Stephen Lacey: And you've got to make money off it, too.

Gil Quiniones: Absolutely. NYPA being a not-for-profit entity, we would like to recover our costs plus our costs of capital. We're not a private equity looking for private equity-type returns. From that perspective, we're a little different. Our goal really is hopefully to create this ecosystem of innovation so that those companies will then set up shop, invest in New York, create jobs in New York. That's kind of more of our play.

Jigar Shah: Gil, obviously, we're colleagues on the NYSERDA board and I have the utmost respect for what you and NYPA are doing, but just to push you a little bit for our listeners. I think the REV really hasn't turned out as well as we had hoped. I think it's sort of devolved into these high profile projects, like BQDM. The real goal of it was these DERs.

Like NYPA, for instance, supplies a lot of power to municipalities. They have caps on the total amount of demand that they're supposed to be able to pull at any one time. A lot of these advanced tools from smart grid to Energy Manager could be used by these municipalities to actually manage their power consumption and their peek demand, and all of these other pieces. NYPA really could be a more active player in testing out REV solutions as opposed to hardware-based solutions for these intractable problems on the grid.

Stephen Lacey: Well I think it's important to have a more detailed REV conversation because you have worked in every high profile position dealing with energy in New York state in some way. You understand the policy and politics throughout in New York state, and I'd like to figure out what you think about the REV process so far. No one believed that this would happen over night, but I think a couple years on, people are starting to realize that this is going to take way longer. There is still plenty of fighting between the distributed energy companies, the utilities, and the regulators, and people are disagreeing on a heck of a lot more than they're agreeing on.

Gil Quiniones: Yeah, well there's a lot of players involved. I would argue that a lot has already happened.

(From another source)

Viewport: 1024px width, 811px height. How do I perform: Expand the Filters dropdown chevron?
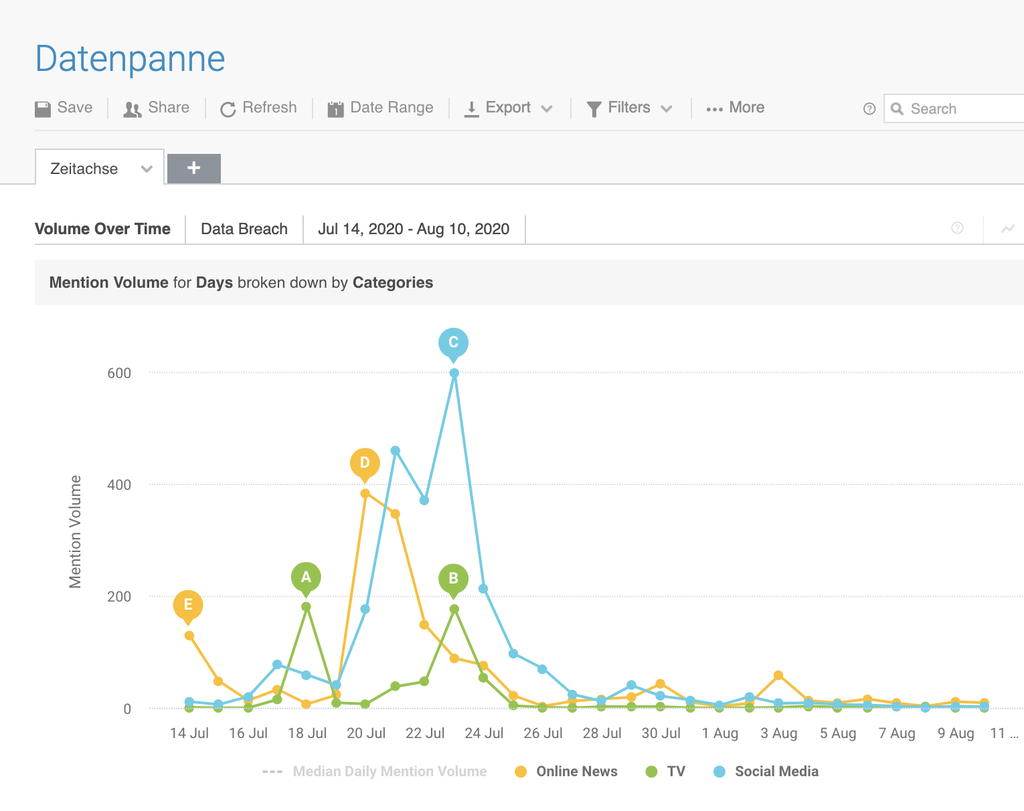point(667,109)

If you look at, I've been in this industry now more than 26 years, working for utility, large utility, Con Edison, then working for Mayor Bloomberg, and now at the state level of NYPA. If you look at just the amount of time that has evolved under REV, a lot has happened already. If you compare it to the past 25, 26 years. It's very complicated. Innovation has to happen on every sector, not just technology, not just operations, not just utilities, but in regulation. I think that New York has been leading on that, pushing the envelope on regulatory innovation; but it will take time. It's a complicated business.

I like to joke with my friends who talk about how complicated the airline business is, and I keep telling them, "Well, at least you can park the airplane inside a hanger and upgrade it's electronics. I can't do that with my substation. I have to upgrade my substation while it's working 24/7, 365! We can't shut down the system, and then upgrade it." It's a very, very complicated system, but we're making progress. A lot more progress can happen.

Katherine Hamilton: It's really hard to animate a market and create a whole new business model structure in a very regulated system.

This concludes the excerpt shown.